» QUOTED PASSAGE:
☆ ☆ ☆ ☆ ☆ ☆ ☆
As a world-class AI terminal ecosystem company, Honor is dedicated to revolutionizing human-machine interaction. Leveraging its diversified innovative product portfolio, including smartphones, personal computers, tablets, and wearable devices, Honor aims to empower every user to effortlessly enter and enjoy the new intelligent world.

Evolution and Architecture of Honor's Gateway

Evolution

Honor began exploring traffic gateway products in 2021, conducting preliminary research on APISIX in Q3, and officially introduced APISIX in Q4 to initiate the construction of its internal traffic gateway platform.
In 2022, APISIX was officially deployed in Honor's production environment. In Q1, pilot promotion of traffic access for consumer-facing (To C) business began; in Q2, APIs were open and available for deployment platforms, supporting traffic scheduling and container instance reporting. Furthermore, even when the deployment platform was not yet fully built, traffic access and scheduling can be performed by invoking APIs through scripts.
☆ ☆ ☆ ☆ ☆ ☆ ☆
» DATASET EXCERPT:
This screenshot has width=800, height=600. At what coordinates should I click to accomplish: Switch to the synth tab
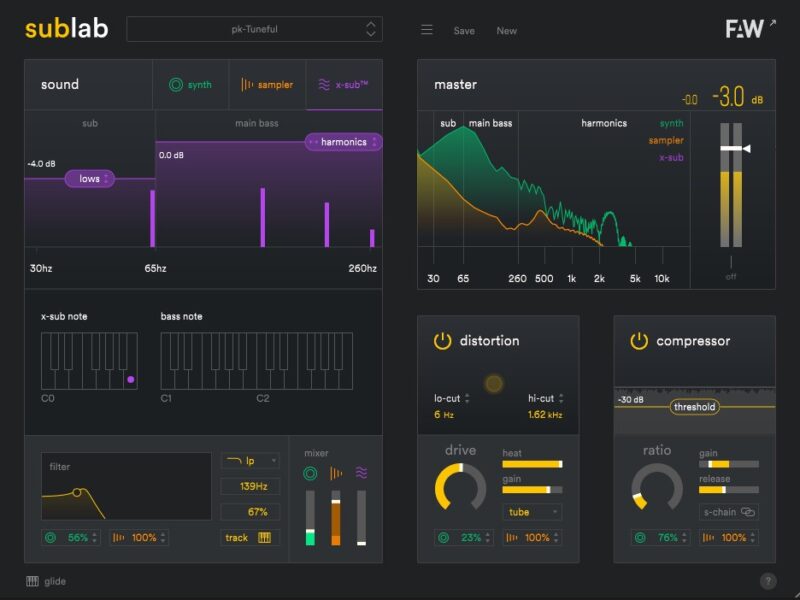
☆ ☆ ☆ ☆ ☆ ☆ ☆
» JOBS:
1. These questions are about the passage on Honor's gateway:
(a) Which products make up Honor's product portfolio?
(b) In which quarter of 2021 did Honor officially introduce APISIX?
(c) What began in Q1 of 2022?
2. Can you resume the passage on Honor's gateway from the point where it stops?

» EXPECTED RESULTS:
1.
(a) Smartphones, personal computers, tablets, and wearable devices.
(b) Q4.
(c) Pilot promotion of traffic access for consumer-facing (To C) business.

2.
In 2023, Q1 saw the completion of APISIX-CP containerization, followed by the launch of APISIX-DP elastic scaling in Q3. By Q4, a single cluster supported over ten million connections, and by year-end, full coverage of cloud services for To C business was achieved.
In 2024, APISIX-DP containerization was completed in Q1, the runtime architecture was optimized to version 2.0 in Q2, and in Q4, Honor reached a throughput of 1 million QPS (queries per second) in a single cluster. By year-end, Honor's API gateway, built on Apache APISIX, supported all of Honor's business projects.
To date, the APISIX-based gateway platform within Honor has achieved peak traffic volumes of millions of QPS. Leveraging APISIX's extensibility, nearly 100 custom plugins have been developed.
Moving forward, Honor's technical team will explore the integration of AI with gateways and investigate how to enable automatic service reporting of gateways to Kubernetes.

Honor Gateway Architecture

Click to Preview

Gateway Architecture

Protocols Supported for Internal and External Networks
Honor's gateway architecture is divided into internal and external network access:
a. Protocols supported for external network: QUIC and HTTPS.
b. Protocols supported for internal network: HTTP, HTTPS, and gRPC. Among these, gRPC primarily handles AI-related traffic, with its QPS showing significant growth over the past year.
Load Balancer and Proxy Selection
a. A load balancer (LB) is deployed in front of APISIX to connect with both layer 4 and layer 7 traffic in the public clouds.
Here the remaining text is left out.